A binary graph is a non direction graph, and its n vertices can be divided into set a and set B, and any two vertices in the same set are inextricably connected in the graph (that is, any edge is one vertex in set a and the other in set B). When and only if each vertex in B is at least connected to a vertex in a, a subset of a ' overrides the set B (or simply, a ' is an overlay). Overwrite the size of a ' is the number of vertices in a '. When and only if a is the smallest of a subset that covers B, a ' is the minimum overlay.

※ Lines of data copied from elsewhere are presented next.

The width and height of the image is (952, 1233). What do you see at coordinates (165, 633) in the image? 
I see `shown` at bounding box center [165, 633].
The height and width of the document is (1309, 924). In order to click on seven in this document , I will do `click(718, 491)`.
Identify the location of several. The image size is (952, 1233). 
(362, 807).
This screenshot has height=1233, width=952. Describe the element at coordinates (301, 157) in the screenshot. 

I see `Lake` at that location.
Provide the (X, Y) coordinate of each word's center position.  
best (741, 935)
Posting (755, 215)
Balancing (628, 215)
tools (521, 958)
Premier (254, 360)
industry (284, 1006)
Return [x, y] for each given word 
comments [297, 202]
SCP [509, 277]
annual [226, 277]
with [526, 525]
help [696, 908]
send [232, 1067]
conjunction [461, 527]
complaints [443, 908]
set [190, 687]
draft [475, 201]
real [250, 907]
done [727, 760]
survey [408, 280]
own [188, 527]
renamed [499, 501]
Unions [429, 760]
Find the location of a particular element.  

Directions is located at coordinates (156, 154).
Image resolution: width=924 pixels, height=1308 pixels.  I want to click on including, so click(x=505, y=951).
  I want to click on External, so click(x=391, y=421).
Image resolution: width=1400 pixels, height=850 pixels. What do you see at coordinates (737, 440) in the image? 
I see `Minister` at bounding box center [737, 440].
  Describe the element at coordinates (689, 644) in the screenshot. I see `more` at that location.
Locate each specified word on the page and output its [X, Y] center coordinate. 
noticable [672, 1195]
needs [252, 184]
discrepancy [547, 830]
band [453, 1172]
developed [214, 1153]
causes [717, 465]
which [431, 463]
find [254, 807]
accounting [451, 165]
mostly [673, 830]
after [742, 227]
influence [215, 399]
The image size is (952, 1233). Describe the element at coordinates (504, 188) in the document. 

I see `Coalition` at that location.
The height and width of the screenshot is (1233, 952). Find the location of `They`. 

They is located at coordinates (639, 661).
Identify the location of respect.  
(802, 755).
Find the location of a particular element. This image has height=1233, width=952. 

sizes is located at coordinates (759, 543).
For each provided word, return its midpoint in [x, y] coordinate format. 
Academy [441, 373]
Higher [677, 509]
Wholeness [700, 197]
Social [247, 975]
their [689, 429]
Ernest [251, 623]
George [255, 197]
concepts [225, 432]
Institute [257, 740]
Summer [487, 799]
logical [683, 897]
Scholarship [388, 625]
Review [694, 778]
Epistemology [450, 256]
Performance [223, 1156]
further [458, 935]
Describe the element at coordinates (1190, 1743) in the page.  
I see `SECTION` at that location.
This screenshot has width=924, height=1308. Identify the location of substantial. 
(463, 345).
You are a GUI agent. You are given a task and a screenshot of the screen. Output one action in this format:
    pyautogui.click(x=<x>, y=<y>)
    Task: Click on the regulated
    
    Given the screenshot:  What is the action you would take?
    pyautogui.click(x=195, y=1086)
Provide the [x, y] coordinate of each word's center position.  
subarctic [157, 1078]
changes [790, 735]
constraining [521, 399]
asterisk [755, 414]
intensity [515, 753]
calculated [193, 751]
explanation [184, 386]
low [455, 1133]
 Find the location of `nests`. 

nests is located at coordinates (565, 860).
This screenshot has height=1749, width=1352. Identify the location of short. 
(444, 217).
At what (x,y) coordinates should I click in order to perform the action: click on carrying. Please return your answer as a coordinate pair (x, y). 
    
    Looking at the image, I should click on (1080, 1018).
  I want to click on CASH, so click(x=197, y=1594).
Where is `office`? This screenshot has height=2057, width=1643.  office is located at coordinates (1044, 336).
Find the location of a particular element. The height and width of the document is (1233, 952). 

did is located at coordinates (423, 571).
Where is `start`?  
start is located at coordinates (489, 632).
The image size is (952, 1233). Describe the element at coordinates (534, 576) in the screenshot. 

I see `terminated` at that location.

Example 1-10 examines the two graphs with 1 7 vertices, as shown in Figure 1-6, A={1, 2, 3, 16, 17} and B={4, 5, 6, 7, 8, 9, 10, 11, 12, 13, 14, 15}, Subset A ' ={1, 1 6, 1 7} is the smallest of B Covered. The problem of finding a minimum covering in a binary graph is two-point coverage (b I p a r t i t e-c o v e r). The minimum coverage is useful in Example 1 2-3 because it solves the problem of "translating with the fewest translators in a meeting".
A binary overlay problem is similar to a collection overlay (S e t-c o v e r) problem. The K set s={s1, S2,., Sk} are given in the set covering problem, and the elements in each set Si are members of the universal U. When and only if the Èi s ' si=u, the number of sets s ' covering U,s ' is the size of the overlay. When and only if there is no smaller set that can cover U, call S ' is the smallest overlay. You can turn a collection overlay problem into a two-point overlay problem (and vice versa), which means S1 is represented by the vertex of a,., Sk, the vertices in B represent the elements in U. If and only if the corresponding set of s contains the corresponding element in U, there is an edge between the vertices of a and b.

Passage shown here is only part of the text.